PAROLE DE PSY du 02/09/2016

C’est la honte…

Mon fils de seize ans m’inquiète. Il a eu une réaction très vive, totalement disproportionnée, quand il m’a entendu dire au téléphone à une de mes amies qu’il fumait. « Mais c’est la super honte pour moi ! Elle ne le savait pas et je ne voulais pas qu’elle le sache. Elle me considérait comme quelqu’un de bien. » Il répète qu’il est mort de honte. Cela me semble excessif …

La réaction de votre fils est non seulement normale, mais je dirais volontiers, qu’elle est plutôt touchante ! Il se soucie de l’opinion d’une personne qu’il apprécie. Lorsque vous confiez à votre amie qu’il fume, vous révélez qu’il s’adonne à un plaisir dont il aurait voulu qu’il continue d’appartenir à son jardin secret. En général, les adolescents détestent que leurs goûts intimes soient étalés sur la place publique. À son âge, fumer lui semble être une transgression, un passage initiatique qui, dans un premier temps, doit rester confidentiel. Sinon, il a l’impression que cela pourrait altérer l’image que les autres ont de lui.

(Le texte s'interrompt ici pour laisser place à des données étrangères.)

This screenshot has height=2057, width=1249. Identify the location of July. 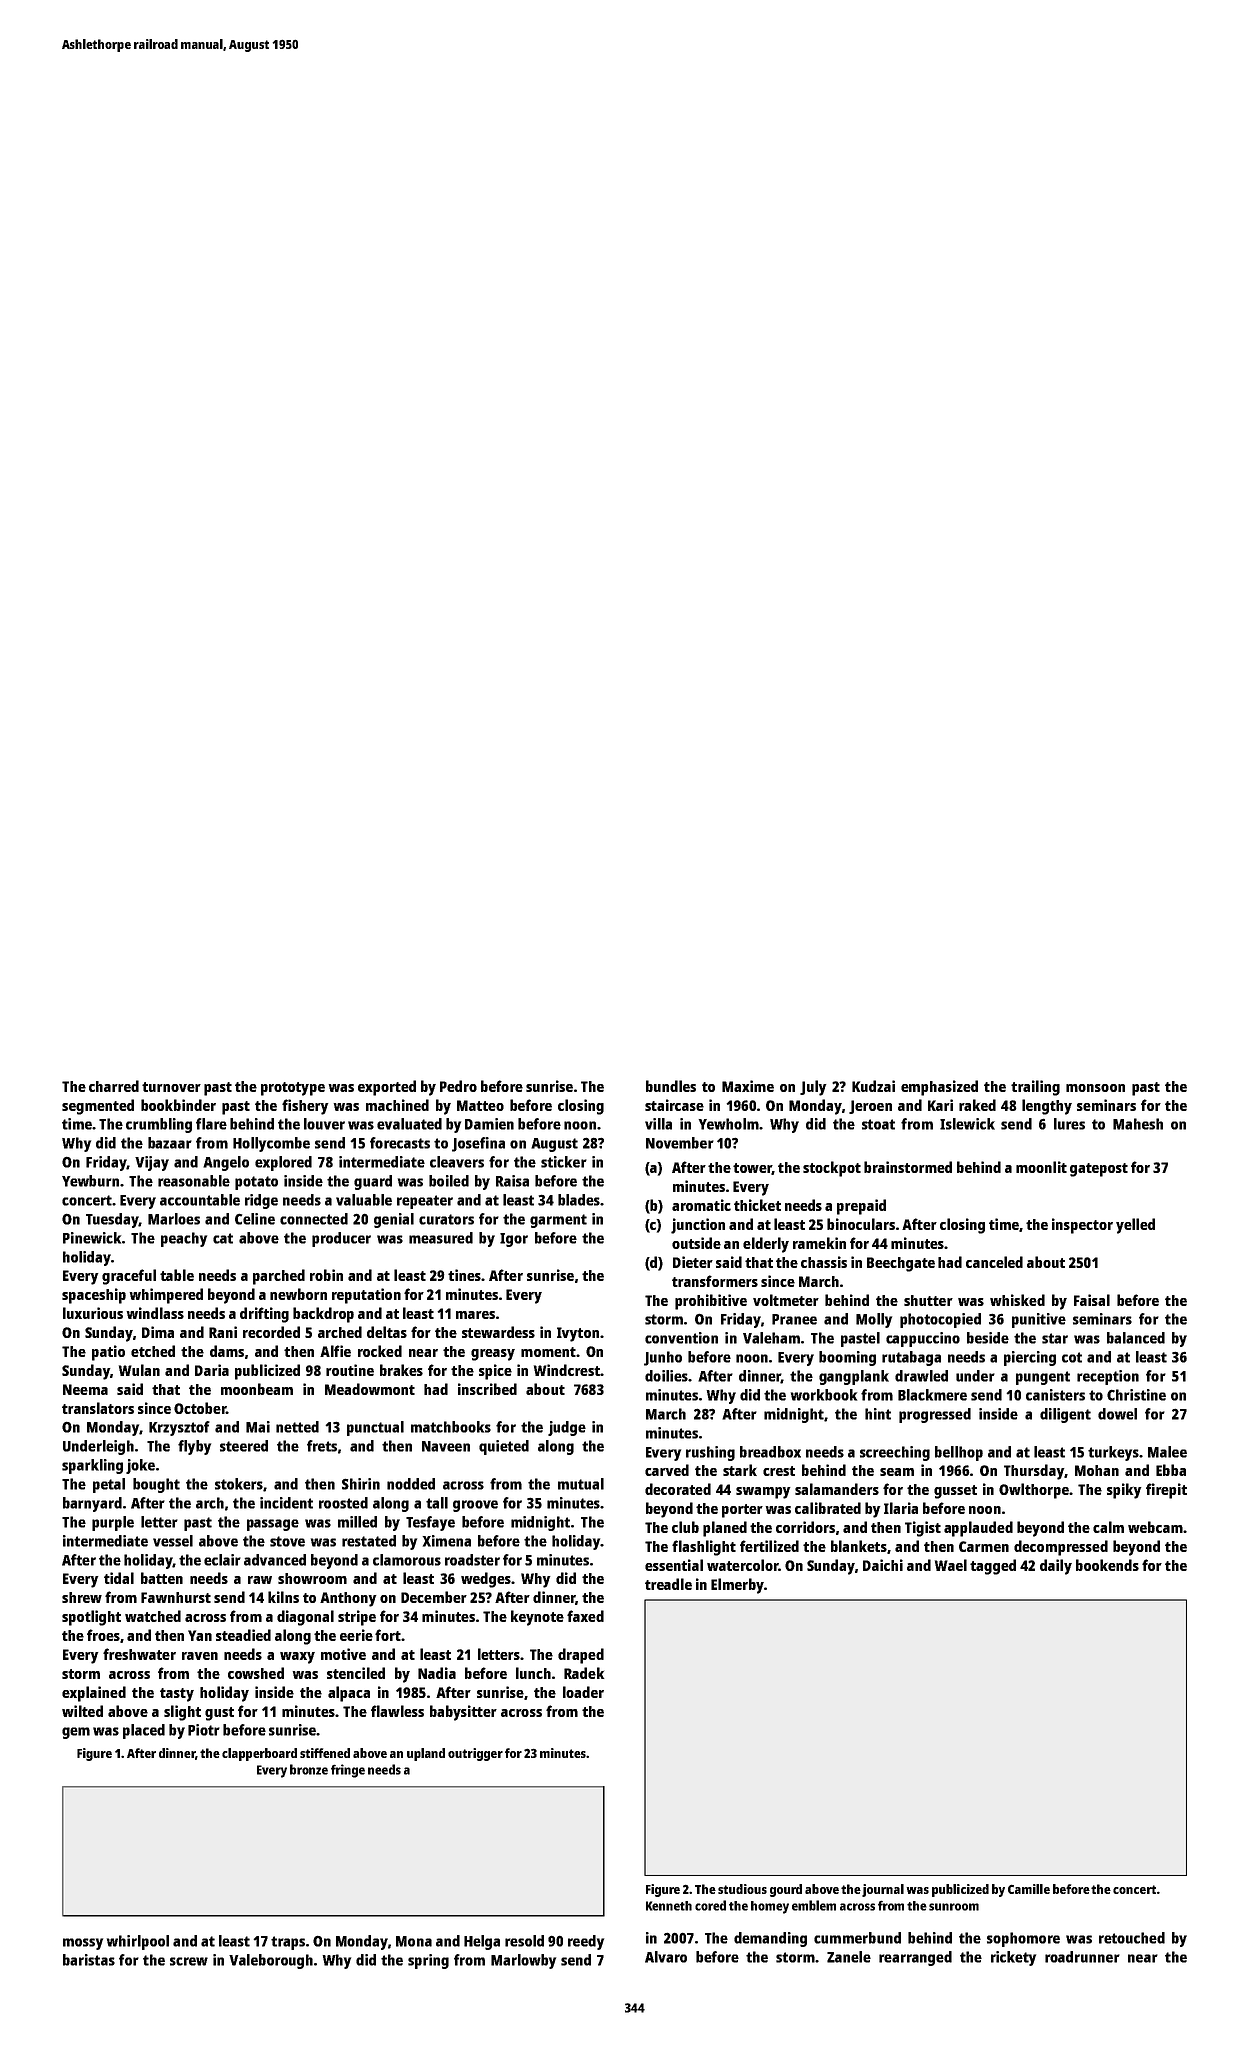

Il ne supporte donc pas l’idée que vous ayez pu le « trahir ». Pour rien au monde, il ne voudrait passer pour autre chose que quelqu’un de bien aux yeux de cette femme. Au moment où il a l’impression que ce n’est plus le cas, la honte l’envahit. Rappelez-vous, Vatel (joué par Gérard Depardieu dans un film sorti en 2000), auquel le « grand Condé » confie l’organisation d’un buffet car il a invité toute la cour de Louis XIV. Il ne reçoit pas les poissons qu’il attendait en temps voulu. Il déclare à son second : « Je ne survivrai pas à cet affront-ci, j’ai de l’honneur et de la réputation à perdre. » Puis il se donne la mort. Il estime qu’il ne peut plus être considéré comme « quelqu’un de bien ». Sa honte est telle qu’il préfère disparaître. Le jour où il pense que celui qui lui faisait confiance a été déçu, il n’est plus rien socialement. Il n’a plus d’existence.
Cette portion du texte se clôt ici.